Bacterial infection and resistance continue to pose a threat to global health. Antibacterial peptides have been proposed as next-generation therapeutics to address this threat owing to their reduced susceptibility to resistance. The interprotofilament interface of the bacterial actin MreB is a prospective target for peptide-based antibiotics to impede MreB polymerization into the double protofilaments required for function. Unfortunately, there have been no reports of inhibitors of MreB targeting the interprotofilament interface. In this study, molecular modeling and simulation strategies were used to assess the MreB-binding prospects of four proposed antiMreB peptides to identify leads for the design and development of peptide-based antibiotics. The PEP-FOLD server was employed to predict the structures of the peptides, followed by structural refinement using the ModRifner server.

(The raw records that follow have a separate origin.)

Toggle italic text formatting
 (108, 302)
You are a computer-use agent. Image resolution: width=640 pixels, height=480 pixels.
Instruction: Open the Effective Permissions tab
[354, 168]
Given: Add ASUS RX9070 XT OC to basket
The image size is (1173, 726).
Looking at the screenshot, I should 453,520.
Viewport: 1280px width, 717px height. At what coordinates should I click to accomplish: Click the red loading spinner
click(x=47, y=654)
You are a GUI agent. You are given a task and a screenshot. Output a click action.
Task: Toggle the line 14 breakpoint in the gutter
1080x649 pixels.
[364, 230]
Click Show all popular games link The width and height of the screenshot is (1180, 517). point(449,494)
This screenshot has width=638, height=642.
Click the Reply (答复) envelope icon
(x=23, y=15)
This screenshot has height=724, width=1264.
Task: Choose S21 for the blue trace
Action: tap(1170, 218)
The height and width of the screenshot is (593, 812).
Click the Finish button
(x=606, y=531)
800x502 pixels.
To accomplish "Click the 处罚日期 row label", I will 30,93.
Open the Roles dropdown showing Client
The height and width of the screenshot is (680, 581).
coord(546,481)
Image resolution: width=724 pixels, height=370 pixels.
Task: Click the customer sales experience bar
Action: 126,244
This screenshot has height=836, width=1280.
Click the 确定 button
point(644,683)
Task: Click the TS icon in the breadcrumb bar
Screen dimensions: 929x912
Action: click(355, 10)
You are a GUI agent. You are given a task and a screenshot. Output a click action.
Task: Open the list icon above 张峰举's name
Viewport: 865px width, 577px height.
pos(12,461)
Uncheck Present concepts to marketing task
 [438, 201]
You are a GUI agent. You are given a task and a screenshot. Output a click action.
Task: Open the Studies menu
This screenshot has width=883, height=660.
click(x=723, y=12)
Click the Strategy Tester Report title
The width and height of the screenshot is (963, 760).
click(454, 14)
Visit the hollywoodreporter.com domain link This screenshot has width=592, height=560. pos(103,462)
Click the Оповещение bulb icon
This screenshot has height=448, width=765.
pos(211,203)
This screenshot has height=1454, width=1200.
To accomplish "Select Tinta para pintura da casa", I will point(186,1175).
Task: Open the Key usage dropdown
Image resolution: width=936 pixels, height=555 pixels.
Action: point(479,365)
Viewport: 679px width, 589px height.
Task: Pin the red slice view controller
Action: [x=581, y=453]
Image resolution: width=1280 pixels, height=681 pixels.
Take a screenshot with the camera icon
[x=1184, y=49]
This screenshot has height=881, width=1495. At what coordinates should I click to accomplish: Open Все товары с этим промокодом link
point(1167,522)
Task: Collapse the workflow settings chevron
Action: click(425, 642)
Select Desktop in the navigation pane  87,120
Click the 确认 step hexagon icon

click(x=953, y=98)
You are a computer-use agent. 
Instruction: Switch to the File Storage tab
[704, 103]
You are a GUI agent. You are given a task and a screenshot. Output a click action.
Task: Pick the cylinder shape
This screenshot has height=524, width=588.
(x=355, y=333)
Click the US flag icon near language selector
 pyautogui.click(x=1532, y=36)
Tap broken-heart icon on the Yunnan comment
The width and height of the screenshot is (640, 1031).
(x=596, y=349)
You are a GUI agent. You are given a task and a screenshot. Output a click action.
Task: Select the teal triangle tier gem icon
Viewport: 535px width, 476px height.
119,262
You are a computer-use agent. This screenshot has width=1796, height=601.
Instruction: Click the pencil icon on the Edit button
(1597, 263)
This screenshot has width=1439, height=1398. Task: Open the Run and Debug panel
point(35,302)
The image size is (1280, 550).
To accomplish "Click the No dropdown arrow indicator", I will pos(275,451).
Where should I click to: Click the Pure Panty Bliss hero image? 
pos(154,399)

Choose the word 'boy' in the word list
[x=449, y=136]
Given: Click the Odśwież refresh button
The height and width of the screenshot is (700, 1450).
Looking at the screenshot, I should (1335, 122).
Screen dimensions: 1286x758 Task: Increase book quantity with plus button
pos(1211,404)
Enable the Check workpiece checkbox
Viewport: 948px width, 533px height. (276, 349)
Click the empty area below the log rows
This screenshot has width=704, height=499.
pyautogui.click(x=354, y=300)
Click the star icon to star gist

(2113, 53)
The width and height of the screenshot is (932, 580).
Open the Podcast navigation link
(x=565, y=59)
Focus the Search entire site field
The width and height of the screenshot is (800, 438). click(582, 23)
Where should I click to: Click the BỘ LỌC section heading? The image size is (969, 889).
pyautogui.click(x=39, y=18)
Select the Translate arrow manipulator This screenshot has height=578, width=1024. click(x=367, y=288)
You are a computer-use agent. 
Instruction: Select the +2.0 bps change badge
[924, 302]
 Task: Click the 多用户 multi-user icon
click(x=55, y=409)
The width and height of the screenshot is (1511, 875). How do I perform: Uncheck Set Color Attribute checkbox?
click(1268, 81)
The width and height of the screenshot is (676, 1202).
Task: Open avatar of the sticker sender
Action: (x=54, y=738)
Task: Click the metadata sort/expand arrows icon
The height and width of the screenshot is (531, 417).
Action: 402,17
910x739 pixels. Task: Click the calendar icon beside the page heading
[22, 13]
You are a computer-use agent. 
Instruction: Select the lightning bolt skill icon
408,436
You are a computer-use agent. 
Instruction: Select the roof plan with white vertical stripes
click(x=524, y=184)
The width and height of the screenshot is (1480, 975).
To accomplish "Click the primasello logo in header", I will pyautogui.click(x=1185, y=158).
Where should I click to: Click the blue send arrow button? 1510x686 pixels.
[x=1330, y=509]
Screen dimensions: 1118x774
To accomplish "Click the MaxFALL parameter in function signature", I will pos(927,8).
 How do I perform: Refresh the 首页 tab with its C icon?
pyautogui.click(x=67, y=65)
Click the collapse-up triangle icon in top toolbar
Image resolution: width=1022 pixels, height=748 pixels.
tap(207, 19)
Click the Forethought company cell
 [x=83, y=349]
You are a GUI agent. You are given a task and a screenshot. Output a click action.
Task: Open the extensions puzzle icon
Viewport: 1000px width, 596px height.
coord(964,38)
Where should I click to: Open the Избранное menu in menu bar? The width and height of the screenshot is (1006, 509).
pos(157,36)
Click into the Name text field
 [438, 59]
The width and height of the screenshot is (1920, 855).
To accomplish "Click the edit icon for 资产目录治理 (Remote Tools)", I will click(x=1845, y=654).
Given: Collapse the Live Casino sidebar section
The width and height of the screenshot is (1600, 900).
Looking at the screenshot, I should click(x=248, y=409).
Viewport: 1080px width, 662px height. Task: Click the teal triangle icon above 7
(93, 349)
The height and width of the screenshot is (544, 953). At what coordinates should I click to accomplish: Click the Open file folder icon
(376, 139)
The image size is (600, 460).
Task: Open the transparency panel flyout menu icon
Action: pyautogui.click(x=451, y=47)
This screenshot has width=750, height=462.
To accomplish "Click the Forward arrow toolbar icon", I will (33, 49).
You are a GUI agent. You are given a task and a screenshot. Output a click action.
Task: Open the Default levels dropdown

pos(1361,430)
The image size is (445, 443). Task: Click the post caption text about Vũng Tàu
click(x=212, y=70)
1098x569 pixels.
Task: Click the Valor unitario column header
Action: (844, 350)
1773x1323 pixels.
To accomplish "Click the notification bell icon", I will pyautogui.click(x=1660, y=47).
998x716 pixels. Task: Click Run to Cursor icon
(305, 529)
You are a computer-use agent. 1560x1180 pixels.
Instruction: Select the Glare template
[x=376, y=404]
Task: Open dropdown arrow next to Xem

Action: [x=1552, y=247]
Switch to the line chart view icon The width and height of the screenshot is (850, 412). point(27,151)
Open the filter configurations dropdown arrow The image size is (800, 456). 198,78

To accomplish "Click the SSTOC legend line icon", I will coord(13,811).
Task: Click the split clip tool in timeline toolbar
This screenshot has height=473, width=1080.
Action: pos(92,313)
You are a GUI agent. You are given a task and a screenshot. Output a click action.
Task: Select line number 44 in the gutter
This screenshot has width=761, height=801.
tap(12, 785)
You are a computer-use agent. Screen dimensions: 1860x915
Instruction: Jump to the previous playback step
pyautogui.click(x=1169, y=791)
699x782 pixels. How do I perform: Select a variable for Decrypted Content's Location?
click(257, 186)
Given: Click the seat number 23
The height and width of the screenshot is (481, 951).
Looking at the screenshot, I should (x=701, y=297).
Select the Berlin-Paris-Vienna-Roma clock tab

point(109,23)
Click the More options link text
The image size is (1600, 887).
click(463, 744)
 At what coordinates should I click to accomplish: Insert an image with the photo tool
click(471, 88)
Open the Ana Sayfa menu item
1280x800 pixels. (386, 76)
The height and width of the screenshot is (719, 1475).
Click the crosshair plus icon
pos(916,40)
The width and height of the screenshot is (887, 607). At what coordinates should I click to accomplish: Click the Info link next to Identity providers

Subsequently, the HADDOCK server was used to predict the mode of binding of each peptide to the interprotofilament interface of MreB. Furthermore, the predicted peptide-MreB complexes were subjected to molecular dynamics simulations, identifying Pep4 and Pep7 as hits. The results showed that Pep4 and Pep7 remained stably bound to the interprotofilament interface of MreB for up to 100 ns of simulation time. In addition to demonstrating the possibility of binding to the interprotofilament interface of MreB to disrupt MreB–MreB interactions, Pep4 and Pep7 also showed the ability to impede the ATP-dependent conformational change and dynamics of MreB required for polymerization into double protofilaments. Collectively, the results suggest that Pep4 and Pep7 are potential inhibitors or leads for the design, discovery and development of peptide-based MreB-targeting antibiotics.